* [Task description] Return all the entries below exactly, except for the images they hold.

##### Given records #####

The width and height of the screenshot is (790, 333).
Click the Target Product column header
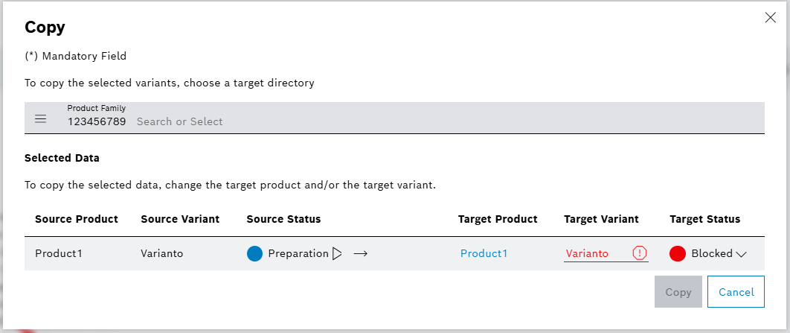498,219
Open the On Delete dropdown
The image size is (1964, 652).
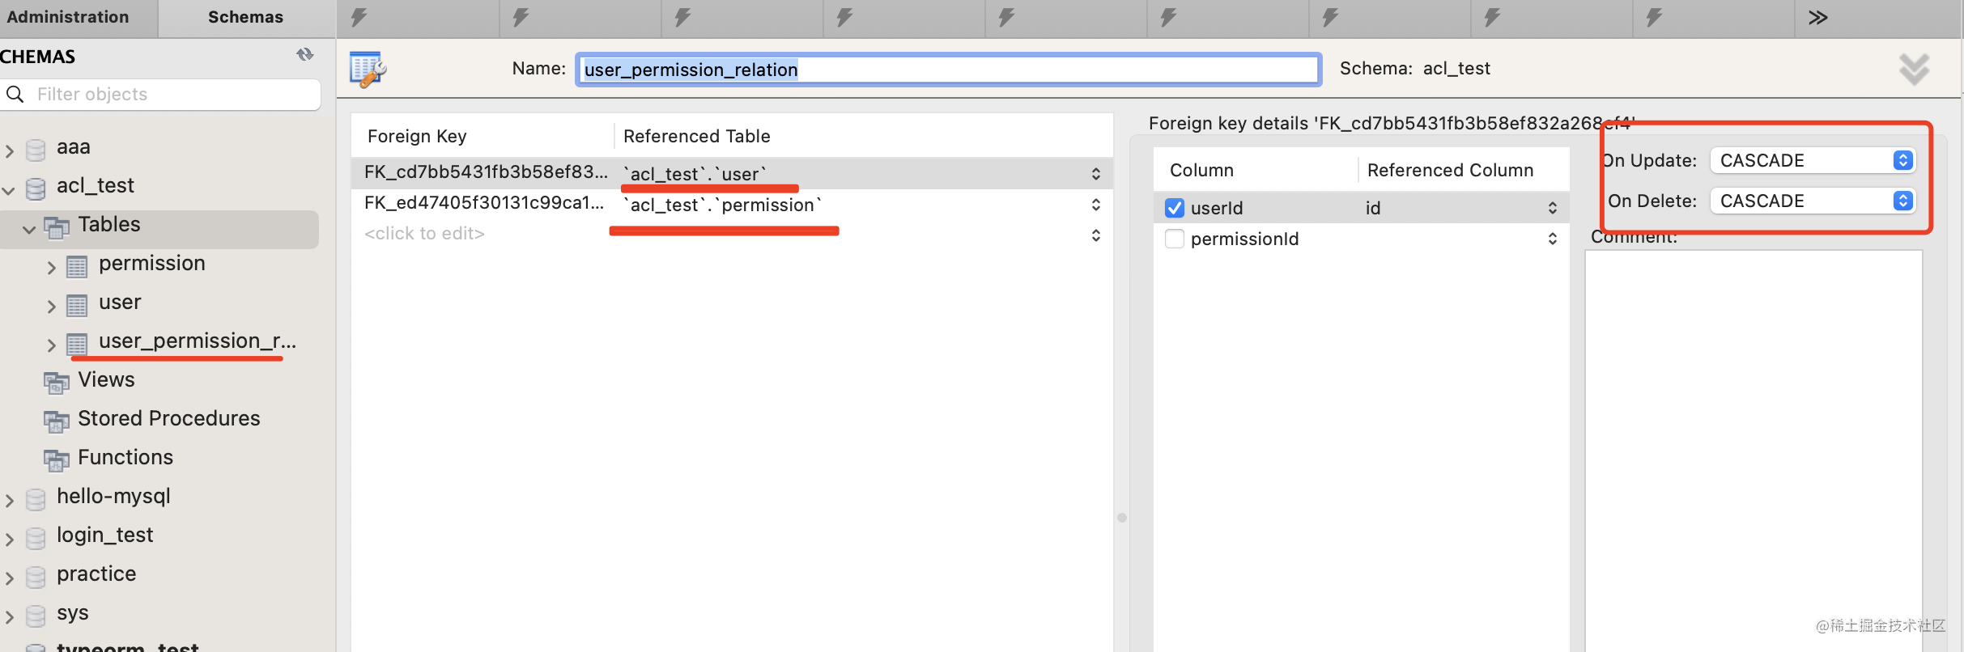(1812, 201)
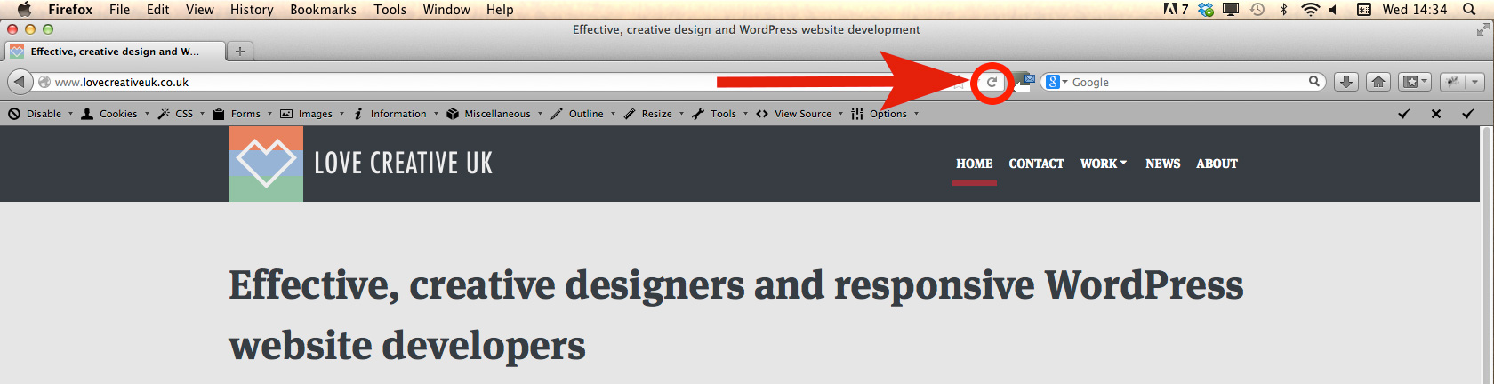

#####

* [Written response]
The width and height of the screenshot is (790, 333).
Click the Target Product column header
498,219
Open the On Delete dropdown
The image size is (1964, 652).
(1812, 201)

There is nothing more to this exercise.